--- Assignment ---
Every line with the word "will" in it should be extracted from the data that follows.

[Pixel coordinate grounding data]
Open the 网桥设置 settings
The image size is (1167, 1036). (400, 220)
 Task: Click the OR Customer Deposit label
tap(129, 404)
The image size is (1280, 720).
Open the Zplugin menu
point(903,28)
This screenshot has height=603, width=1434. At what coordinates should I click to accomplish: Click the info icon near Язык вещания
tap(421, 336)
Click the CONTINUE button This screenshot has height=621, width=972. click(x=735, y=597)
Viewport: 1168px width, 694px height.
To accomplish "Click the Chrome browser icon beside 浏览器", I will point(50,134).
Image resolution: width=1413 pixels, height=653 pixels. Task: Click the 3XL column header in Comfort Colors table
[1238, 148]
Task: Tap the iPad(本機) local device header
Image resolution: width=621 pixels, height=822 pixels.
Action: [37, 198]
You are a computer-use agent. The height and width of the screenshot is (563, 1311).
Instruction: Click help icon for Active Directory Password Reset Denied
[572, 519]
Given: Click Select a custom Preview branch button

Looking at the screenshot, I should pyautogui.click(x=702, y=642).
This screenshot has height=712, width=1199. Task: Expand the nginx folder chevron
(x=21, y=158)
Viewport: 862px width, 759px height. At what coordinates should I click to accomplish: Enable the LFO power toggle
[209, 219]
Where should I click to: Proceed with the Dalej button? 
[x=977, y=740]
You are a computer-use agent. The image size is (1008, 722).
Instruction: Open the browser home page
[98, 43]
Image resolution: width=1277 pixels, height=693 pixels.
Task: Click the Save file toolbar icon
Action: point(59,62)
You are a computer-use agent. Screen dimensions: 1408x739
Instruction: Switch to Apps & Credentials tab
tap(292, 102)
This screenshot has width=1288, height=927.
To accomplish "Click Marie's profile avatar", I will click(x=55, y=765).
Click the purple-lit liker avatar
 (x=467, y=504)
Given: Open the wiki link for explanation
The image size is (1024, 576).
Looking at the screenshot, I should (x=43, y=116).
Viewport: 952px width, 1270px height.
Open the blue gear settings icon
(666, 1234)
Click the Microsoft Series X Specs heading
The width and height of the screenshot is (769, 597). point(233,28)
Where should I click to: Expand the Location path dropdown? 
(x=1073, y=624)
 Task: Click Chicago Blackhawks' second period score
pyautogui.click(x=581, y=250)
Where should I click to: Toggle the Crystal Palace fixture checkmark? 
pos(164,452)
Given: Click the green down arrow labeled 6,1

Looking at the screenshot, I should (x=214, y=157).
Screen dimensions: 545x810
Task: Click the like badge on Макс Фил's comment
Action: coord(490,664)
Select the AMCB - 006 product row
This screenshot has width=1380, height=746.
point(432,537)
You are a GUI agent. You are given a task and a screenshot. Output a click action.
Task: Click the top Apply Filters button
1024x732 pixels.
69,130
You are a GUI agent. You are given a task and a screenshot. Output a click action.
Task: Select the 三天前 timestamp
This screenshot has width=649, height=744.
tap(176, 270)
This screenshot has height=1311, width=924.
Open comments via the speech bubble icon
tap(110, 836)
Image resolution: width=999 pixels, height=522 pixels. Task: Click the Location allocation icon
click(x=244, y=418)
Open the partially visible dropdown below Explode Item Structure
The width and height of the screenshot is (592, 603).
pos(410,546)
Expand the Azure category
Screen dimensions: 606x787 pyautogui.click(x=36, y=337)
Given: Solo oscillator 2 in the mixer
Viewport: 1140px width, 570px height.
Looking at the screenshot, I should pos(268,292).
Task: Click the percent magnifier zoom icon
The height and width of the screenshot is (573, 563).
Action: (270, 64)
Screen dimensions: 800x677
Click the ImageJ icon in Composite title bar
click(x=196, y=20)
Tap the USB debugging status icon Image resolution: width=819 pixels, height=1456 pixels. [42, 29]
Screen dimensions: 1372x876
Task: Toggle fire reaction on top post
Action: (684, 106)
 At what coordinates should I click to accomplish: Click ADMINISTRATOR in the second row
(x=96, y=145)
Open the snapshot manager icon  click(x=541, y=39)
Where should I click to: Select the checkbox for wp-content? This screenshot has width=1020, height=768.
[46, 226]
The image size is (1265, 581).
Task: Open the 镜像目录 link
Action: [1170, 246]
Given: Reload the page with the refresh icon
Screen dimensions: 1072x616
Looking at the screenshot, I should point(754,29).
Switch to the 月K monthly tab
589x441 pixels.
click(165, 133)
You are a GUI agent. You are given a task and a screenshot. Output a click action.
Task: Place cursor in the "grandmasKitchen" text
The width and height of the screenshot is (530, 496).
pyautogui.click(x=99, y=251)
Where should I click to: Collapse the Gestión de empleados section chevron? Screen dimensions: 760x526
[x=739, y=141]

--- Response to the exercise ---
To accomplish "Click the Chrome browser icon beside 浏览器", I will point(50,134).
To accomplish "Click Marie's profile avatar", I will click(x=55, y=765).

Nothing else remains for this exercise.